Where Are You Going, Where Have You Been?

Where Are You Going, Where Have You Been? Death and the Maiden

In a New York Times review Joyce Carol Oates revealed that “Where Are You Going, Where Have You Been” was originally named “Death and the Maiden,” but she ultimately found the initial title “too explicit” (Oates). Death and the Maiden refers to a Renaissance art tradition which concerns the meeting of death personified, often depicted as a rotting skeletal figure, and a beautiful young woman, often shown partially clothed or nude. The scenes explore the connection between sex and death, as well as serving as a reminder that “earthly beauty must fade and decay” (Gilbert 249).

The roots of this artistic and literary tradition can be traced back to Greek mythology and the story of Persephone (Pollefeys). The daughter of Zeus and Demeter, the goddess of harvest, Persephone is abducted by Hades, god of the underworld, while gathering flowers in a field. Because Persephone submits to temptation and eats pomegranate seeds while in death’s kingdom, she is sentenced to spend six months of the year in the underworld with her abductor. The myth, which is often referred to as the Rape of Persephone, explores the dynamic between sexuality and death; the young Persephone was associated with springtime and fertility, Hades with death and destruction.

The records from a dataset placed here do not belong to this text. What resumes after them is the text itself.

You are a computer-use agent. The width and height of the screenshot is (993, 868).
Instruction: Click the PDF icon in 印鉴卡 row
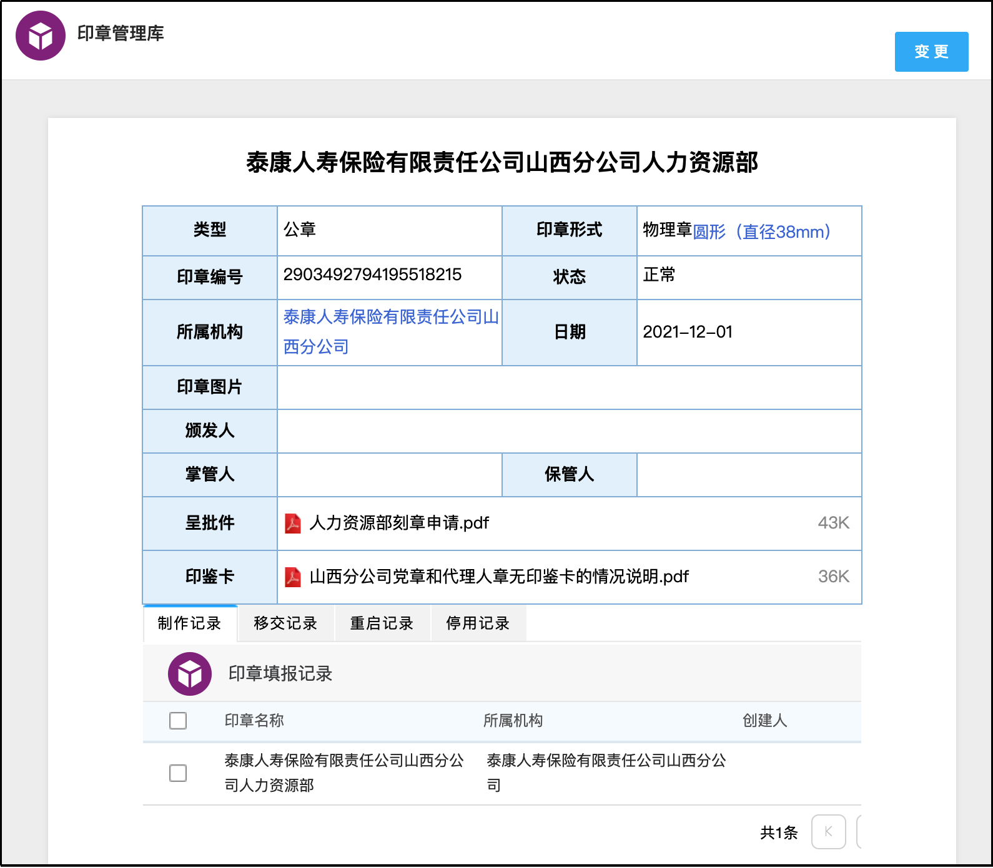[x=293, y=577]
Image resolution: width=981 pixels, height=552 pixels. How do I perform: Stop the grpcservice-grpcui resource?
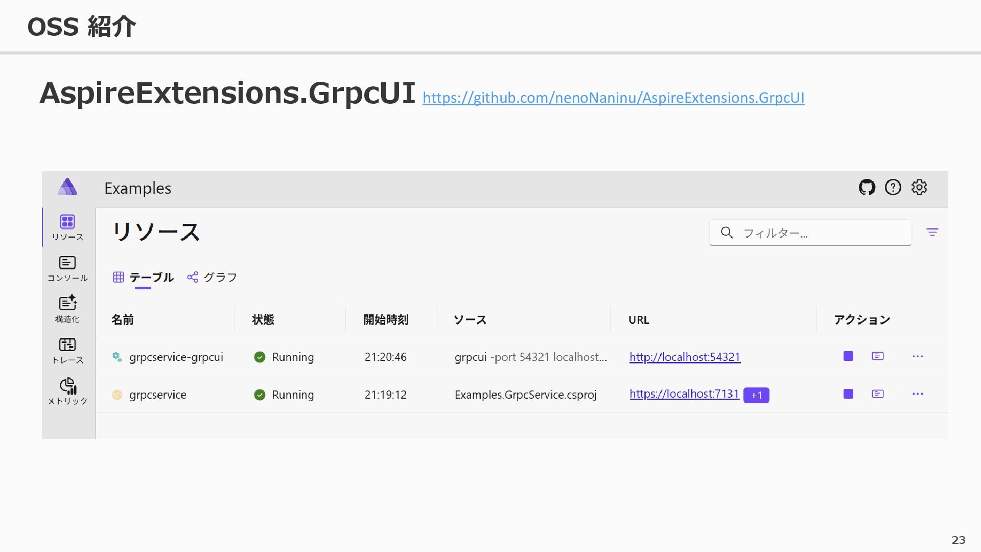click(848, 356)
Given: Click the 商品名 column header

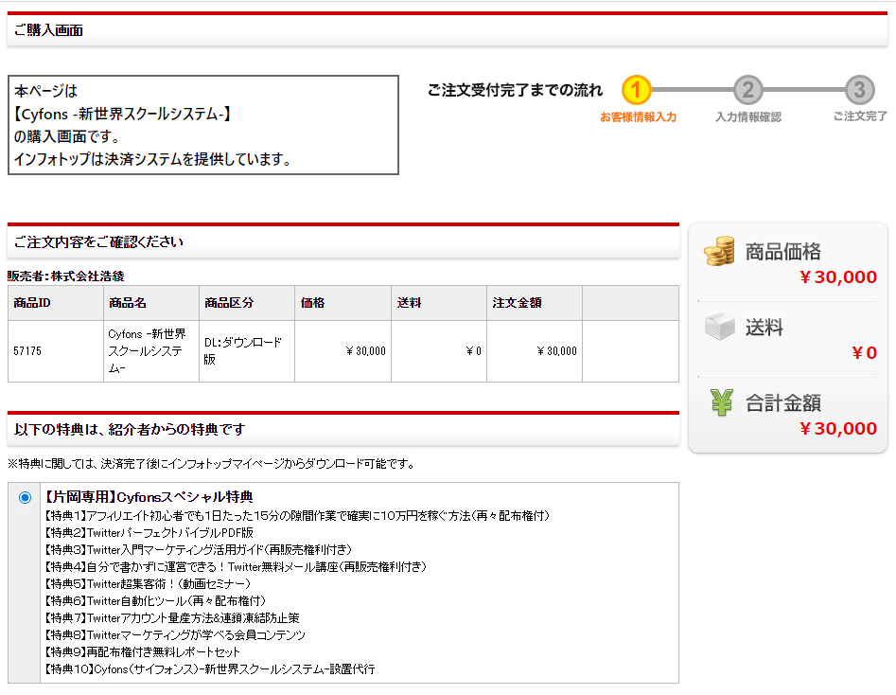Looking at the screenshot, I should (128, 303).
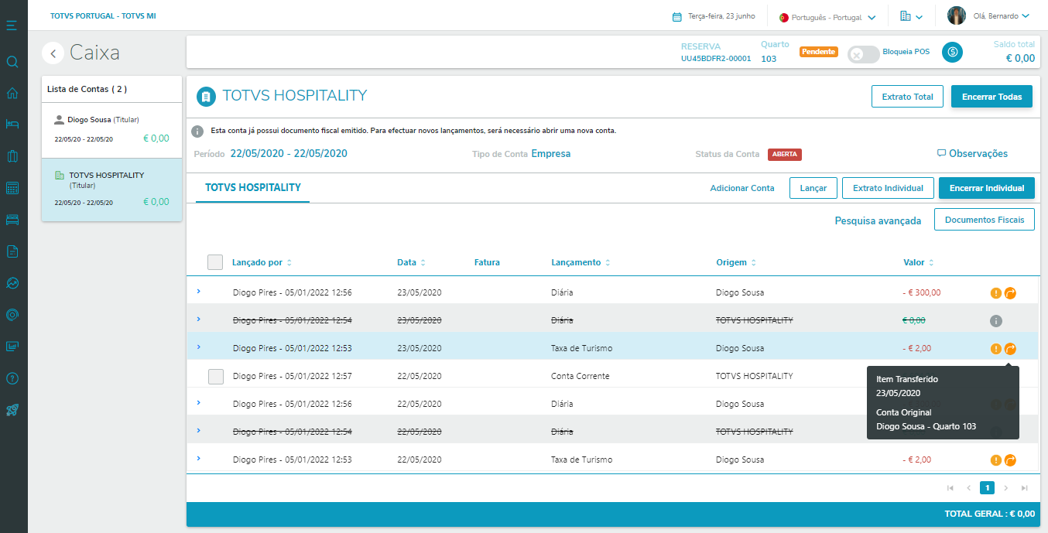This screenshot has height=533, width=1048.
Task: Toggle the Bloqueia POS switch
Action: click(863, 54)
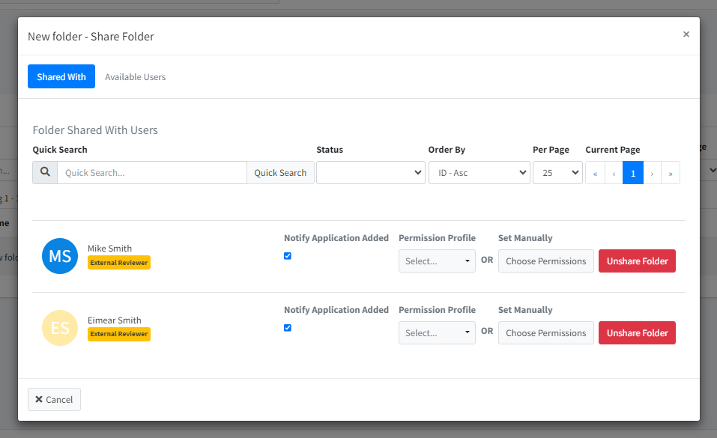Switch to the Available Users tab
The width and height of the screenshot is (717, 438).
click(135, 77)
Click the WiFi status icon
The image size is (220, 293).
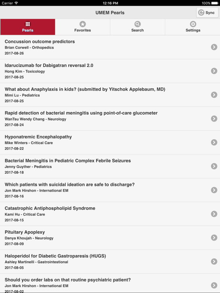click(x=16, y=3)
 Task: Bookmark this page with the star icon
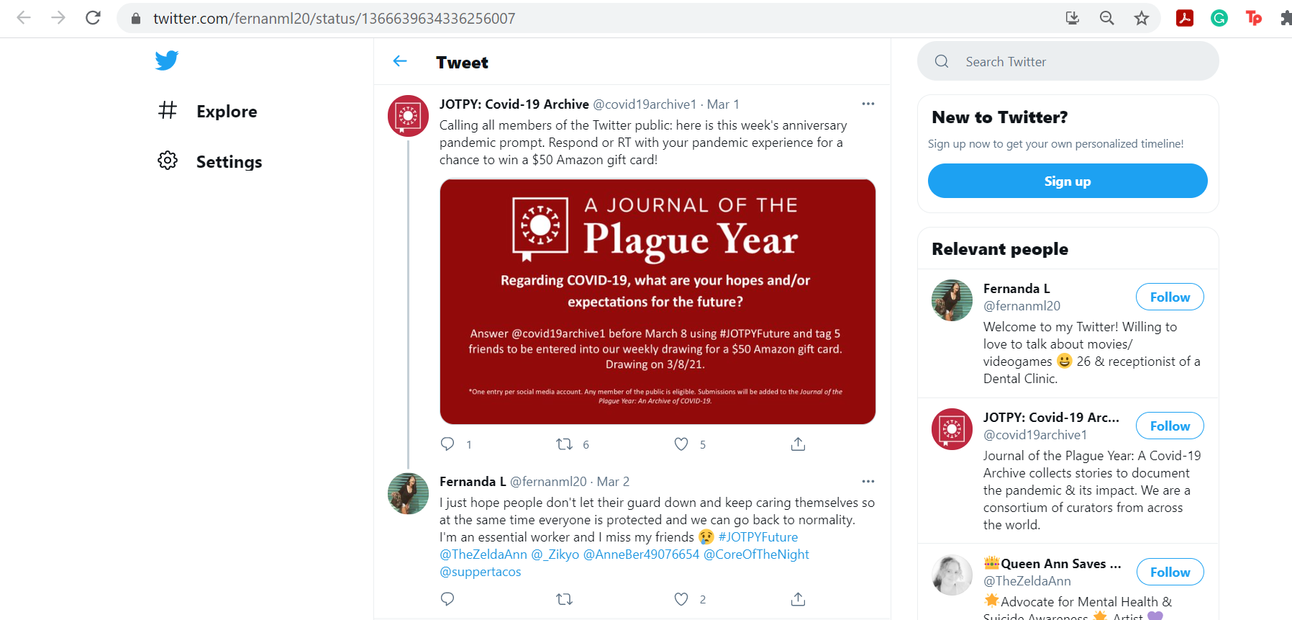point(1142,19)
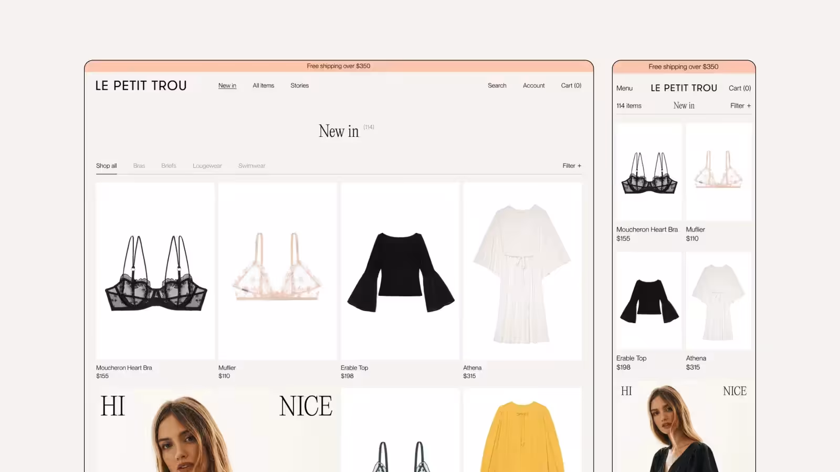The height and width of the screenshot is (472, 840).
Task: Click the mobile Muflier product thumbnail
Action: pyautogui.click(x=718, y=172)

The tradition also finds inspiration in Western European medieval depictions of the Dance of Death, or Danse Macabre, which portrayed a “skeletal Reaper [coming] for the archbishop and the servant, the judge and the doctor, the mother and the child” and forcing them to dance to their graves (Cornell University). Such works reminded viewers that death eventually summoned every man, woman, and child, regardless of their station.

As early as the 1500s, European artists were depicting the sexual meeting of Death and earthly beauty (Pollefeys). A particularly notable example, the 1817 German poem and song Der Tod und das Madchen, or Death and the Maiden, centers on Death’s sinister seduction of a reluctant woman. When his victim refuses his advances, Death replies,

“Give me your hand, you fair and tender creature;

I am a friend and do not come to punish.

Be of good cheer! I am not savage,

Gently you will sleep in my arms” (Gilbert 250)

Given this exchange, one can easily see the similarities between Arnold Friend and the skeletal figures of European tradition.

As for Oates’ villain, what makes Death’s “wooing curiously plausible is the ‘maiden’s’ half-conscious complicity in death’s scheme” (Gilbert 250). Many paintings focus on the victim’s obsession with her own beauty, which distracts her from Death’s designs. Several even depict women dazzled by their own golden hair, which according to critic Christa Grossinger, “illustrates the dangers of looking into the mirror, and the potency of long, flowing hair, symbolic of pride and vanity, in calling up the devil” (Widmayer 6). Likewise, when they first encounter each other, Arnold Friend is a “mirror for [Connie’s] vanity” (Widmayer 9). Distracted by his attention and appreciation of her beauty, Connie remains ignorant of her suitor’s true nature. Like the maidens of yesteryear, the first thing Connie does when Death pulls into her driveway, is “[snatch] at her hair, checking it” (4).